On Petition for Behearing (Filed January 7, 1916).
Fisk, Ch. J.
In voting to deny appellants’ petition I desire to add the following statement of my views: As I construe the contract, it is not a guaranty either of collection or of payment, and in this I fully agree with counsel on both sides. It is rather in the nature of an indemnity to Thorson, who was purchasing stock in the bank, against loss on account of this large amount of past-due or demand bills receivable in the bank, and to this end Iverson and Lockwood agreed with *400Thorson to have such bills receivable either renewed and secured, or paid. It amounts, in effect, therefore, to a promise to collect such of these bills receivable as they should fail to get renewed and secured, and, as above stated, the intention was to protect Thorson against loss; and while, perhaps, riot strictly an indemnity, it is such in legal effect, and was, I believe, thus intended. I disagree with appellants’ counsel only as to the correct measure of damages for the breach of such promise. He contends for the same measure of damages as would obtain if it were an absolute guaranty of payment. This, I think, is unsound.
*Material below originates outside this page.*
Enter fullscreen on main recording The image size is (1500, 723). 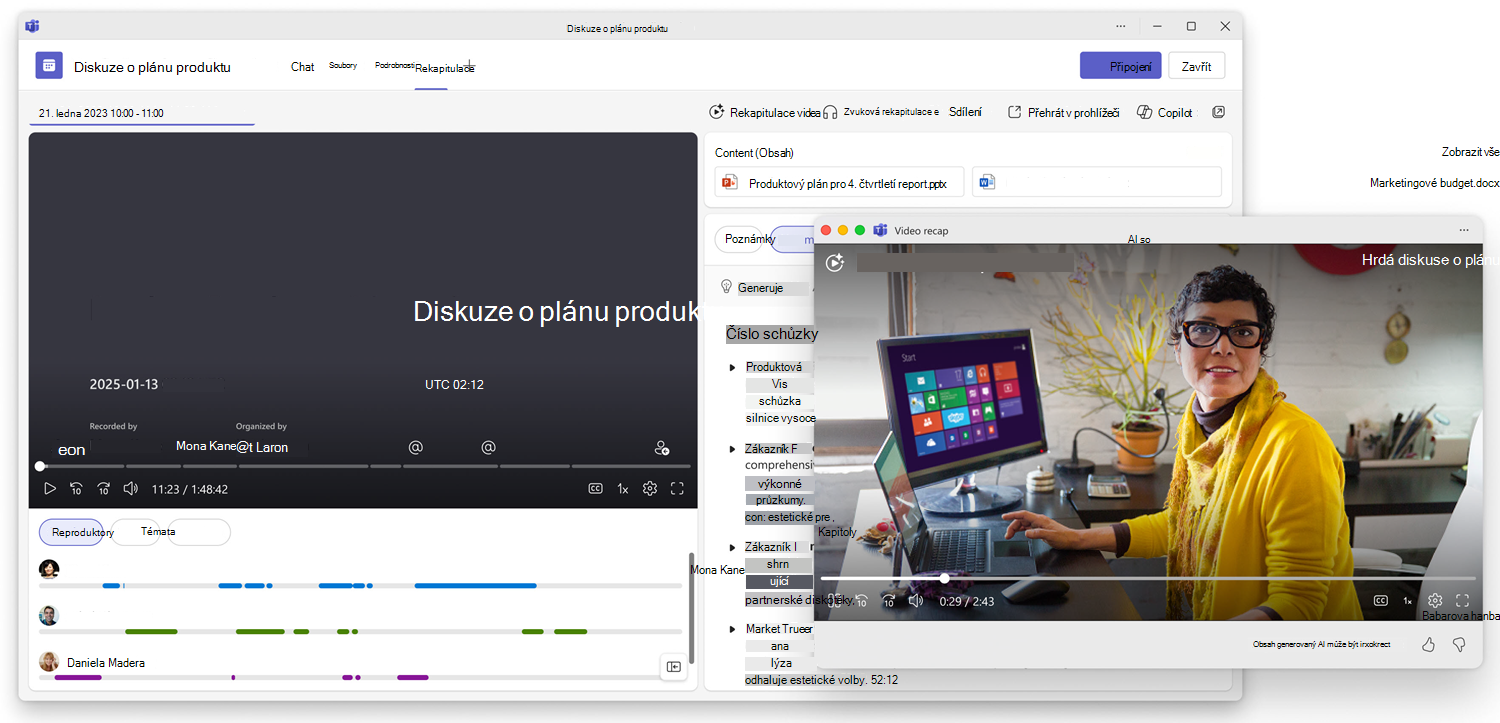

Concededly, the parties did not intend a guaranty of payment, and why should they be held to a liability to be measured the same as under such a guaranty ? They did not agree to pay these bills receivable, but merely in effect to collect them from the makers, and, as I view it, their liability is no greater than it would have been if they had guaranteed their collection. I fully agree with respondent’s counsel that the true measure of damages for the breach is the same as for a breach of a guaranty of collection.